**WHAT IS NEEDED**
From the items below, select every line that contains the string "Click", treating uppercase and lowercase letters as distinct.

**RECORDS PROVIDED**
===

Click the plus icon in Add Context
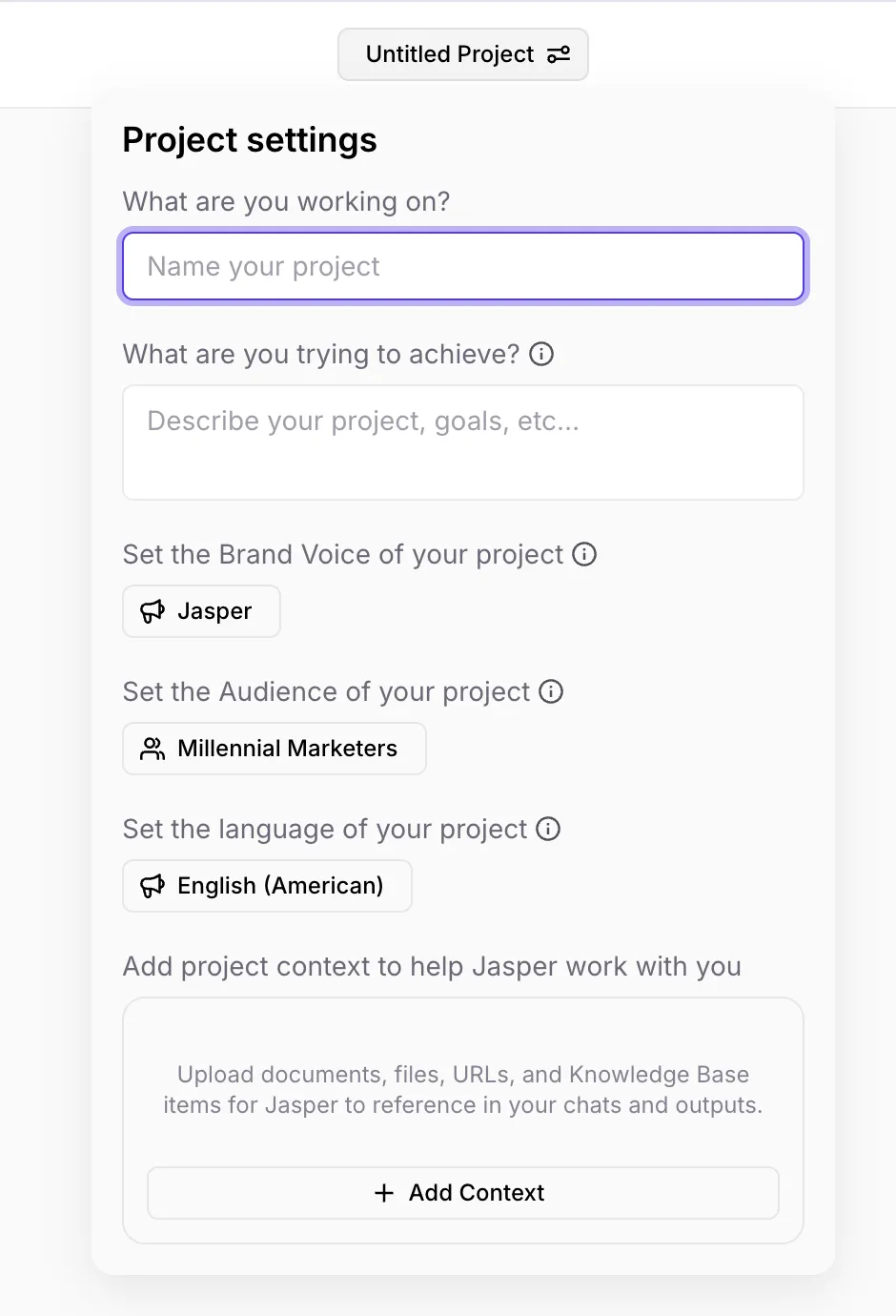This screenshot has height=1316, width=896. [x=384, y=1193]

===

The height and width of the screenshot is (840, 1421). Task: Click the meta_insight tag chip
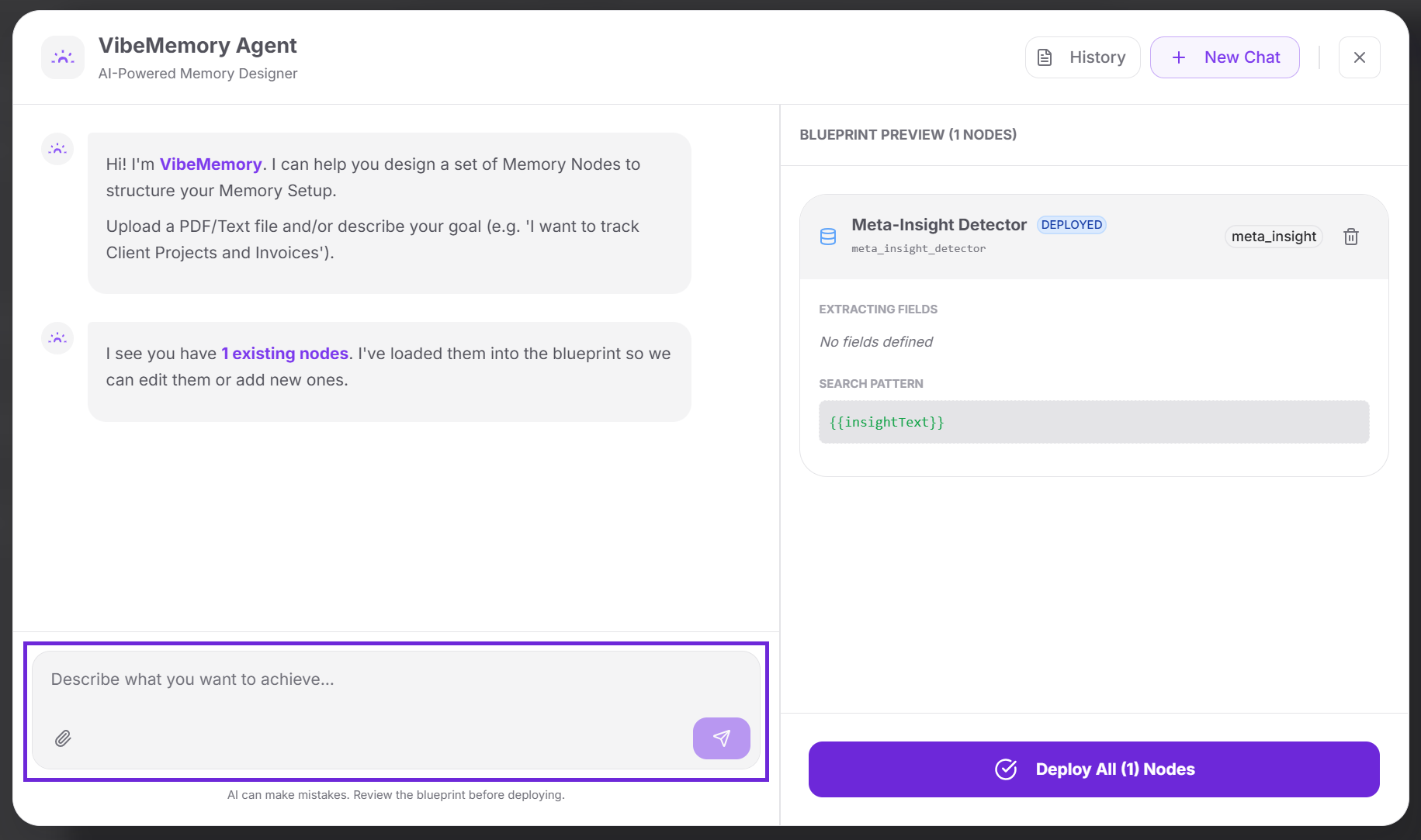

===

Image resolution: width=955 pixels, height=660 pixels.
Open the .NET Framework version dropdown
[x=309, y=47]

===

**RESPONSE FOR THIS EXERCISE**
Click the plus icon in Add Context
The height and width of the screenshot is (840, 1421). Task: Click the meta_insight tag chip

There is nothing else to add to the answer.